ASSIGNMENT:
Across the lines of the records below, how many have the string "page" in them? Answer with the number alone.

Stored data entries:
"""

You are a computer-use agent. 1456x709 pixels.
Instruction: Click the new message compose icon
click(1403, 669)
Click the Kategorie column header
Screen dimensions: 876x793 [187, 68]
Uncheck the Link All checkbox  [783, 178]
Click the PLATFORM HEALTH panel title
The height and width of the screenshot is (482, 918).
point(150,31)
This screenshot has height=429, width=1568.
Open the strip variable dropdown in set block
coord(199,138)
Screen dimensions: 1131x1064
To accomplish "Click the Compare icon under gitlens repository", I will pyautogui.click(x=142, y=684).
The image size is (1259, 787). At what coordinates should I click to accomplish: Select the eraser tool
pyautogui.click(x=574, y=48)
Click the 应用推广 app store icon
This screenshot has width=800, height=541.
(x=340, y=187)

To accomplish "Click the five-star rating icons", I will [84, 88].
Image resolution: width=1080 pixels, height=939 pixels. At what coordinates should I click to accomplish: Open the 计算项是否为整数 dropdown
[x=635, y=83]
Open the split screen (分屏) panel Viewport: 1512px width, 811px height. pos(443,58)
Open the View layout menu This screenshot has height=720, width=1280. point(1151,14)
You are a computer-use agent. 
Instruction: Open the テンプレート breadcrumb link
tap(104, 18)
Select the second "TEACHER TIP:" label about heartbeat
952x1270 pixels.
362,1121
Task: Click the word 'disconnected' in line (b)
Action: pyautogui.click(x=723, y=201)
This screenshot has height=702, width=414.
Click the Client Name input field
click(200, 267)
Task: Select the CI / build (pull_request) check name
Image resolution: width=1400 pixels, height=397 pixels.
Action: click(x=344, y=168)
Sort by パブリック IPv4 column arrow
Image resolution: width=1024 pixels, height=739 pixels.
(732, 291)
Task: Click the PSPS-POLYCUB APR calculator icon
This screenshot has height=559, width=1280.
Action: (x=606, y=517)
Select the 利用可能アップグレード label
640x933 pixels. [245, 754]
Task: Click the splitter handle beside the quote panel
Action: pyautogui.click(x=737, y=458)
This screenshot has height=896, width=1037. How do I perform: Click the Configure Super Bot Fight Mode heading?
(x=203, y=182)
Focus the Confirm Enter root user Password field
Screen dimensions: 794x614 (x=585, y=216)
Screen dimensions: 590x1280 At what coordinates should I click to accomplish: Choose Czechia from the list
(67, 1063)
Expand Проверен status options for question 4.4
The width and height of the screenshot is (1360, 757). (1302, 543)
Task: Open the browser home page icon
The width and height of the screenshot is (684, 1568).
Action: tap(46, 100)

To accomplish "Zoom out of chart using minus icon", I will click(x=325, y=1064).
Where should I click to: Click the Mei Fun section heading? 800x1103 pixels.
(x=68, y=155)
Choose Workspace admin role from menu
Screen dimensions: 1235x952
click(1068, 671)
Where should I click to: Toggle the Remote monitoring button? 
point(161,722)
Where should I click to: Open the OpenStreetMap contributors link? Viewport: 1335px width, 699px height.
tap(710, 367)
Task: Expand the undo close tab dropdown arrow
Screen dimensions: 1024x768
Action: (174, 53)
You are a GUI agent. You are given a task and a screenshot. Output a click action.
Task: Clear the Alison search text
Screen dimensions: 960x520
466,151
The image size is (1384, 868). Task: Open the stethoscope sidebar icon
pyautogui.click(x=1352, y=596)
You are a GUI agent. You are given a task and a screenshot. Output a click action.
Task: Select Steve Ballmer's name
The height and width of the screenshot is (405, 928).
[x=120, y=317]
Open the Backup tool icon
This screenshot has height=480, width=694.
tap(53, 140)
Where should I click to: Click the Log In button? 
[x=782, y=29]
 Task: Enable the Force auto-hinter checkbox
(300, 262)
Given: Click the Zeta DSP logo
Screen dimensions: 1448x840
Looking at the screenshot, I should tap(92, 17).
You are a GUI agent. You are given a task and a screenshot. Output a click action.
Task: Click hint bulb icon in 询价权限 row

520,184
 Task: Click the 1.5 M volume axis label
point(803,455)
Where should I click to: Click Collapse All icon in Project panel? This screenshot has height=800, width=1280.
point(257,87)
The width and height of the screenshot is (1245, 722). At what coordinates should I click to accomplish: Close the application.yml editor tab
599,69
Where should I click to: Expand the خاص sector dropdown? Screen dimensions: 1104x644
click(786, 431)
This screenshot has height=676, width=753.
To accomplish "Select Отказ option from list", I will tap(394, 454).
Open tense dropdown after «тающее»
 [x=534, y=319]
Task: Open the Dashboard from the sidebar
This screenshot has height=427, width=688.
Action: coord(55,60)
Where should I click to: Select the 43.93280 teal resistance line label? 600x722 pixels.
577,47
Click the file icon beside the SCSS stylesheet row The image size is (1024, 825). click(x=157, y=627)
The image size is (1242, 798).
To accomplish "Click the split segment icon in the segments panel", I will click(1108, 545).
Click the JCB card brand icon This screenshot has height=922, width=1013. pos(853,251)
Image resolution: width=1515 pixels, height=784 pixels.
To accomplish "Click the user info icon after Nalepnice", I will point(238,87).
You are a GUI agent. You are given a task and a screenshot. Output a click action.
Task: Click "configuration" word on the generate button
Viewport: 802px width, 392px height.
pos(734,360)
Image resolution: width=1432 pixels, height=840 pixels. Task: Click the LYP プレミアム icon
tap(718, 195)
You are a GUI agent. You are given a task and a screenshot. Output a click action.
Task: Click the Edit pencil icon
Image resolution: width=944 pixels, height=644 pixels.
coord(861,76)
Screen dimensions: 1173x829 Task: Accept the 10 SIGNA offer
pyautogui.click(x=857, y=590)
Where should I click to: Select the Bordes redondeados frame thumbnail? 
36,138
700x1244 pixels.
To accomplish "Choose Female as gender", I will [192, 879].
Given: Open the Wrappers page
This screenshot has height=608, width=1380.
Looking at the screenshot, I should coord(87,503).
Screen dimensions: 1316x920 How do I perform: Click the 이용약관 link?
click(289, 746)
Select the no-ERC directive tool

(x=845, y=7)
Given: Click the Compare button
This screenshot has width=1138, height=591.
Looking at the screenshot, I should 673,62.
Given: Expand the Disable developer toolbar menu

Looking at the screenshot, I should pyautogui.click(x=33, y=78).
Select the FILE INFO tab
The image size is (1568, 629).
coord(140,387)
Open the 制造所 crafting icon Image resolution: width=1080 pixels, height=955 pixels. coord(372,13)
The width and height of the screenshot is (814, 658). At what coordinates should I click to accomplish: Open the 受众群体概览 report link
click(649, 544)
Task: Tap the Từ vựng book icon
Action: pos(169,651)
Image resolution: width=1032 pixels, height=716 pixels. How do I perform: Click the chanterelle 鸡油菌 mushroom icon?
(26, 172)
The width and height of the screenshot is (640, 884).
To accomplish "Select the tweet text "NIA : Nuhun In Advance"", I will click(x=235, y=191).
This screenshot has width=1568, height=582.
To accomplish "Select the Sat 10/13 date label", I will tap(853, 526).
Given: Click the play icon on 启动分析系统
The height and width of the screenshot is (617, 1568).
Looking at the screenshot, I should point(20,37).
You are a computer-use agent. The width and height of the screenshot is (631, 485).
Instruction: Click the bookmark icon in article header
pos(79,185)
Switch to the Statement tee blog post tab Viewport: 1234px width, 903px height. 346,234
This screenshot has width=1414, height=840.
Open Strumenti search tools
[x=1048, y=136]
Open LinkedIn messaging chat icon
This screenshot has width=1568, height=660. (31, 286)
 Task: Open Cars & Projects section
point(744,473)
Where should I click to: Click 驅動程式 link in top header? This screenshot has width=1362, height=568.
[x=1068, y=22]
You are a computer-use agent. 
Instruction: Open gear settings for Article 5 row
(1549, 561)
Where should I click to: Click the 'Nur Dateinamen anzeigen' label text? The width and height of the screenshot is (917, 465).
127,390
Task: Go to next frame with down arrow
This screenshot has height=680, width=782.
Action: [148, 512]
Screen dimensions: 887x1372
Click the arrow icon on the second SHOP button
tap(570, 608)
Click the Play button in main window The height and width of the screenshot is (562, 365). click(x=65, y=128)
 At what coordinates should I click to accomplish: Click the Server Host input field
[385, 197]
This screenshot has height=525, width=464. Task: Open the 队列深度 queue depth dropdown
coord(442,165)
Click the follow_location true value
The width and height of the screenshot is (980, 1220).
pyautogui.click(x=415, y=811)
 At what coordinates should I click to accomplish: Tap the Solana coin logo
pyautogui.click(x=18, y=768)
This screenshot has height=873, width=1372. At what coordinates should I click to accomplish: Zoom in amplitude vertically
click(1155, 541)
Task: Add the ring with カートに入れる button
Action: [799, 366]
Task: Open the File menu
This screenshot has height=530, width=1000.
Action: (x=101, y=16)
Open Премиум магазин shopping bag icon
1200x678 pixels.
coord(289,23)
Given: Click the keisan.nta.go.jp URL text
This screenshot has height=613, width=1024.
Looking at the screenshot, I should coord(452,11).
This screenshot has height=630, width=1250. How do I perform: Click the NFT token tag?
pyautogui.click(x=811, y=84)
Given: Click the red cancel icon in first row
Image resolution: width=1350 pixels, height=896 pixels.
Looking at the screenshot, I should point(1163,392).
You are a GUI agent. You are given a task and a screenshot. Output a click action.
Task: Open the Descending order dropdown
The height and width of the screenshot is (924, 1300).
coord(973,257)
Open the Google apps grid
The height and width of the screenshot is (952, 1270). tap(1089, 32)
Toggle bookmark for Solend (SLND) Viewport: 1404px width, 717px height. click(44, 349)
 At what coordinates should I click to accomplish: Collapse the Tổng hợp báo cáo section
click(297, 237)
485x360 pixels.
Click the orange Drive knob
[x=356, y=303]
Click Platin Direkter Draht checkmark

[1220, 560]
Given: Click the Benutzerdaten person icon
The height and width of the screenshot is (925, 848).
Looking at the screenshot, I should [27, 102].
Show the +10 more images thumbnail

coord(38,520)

"""

ANSWER:
2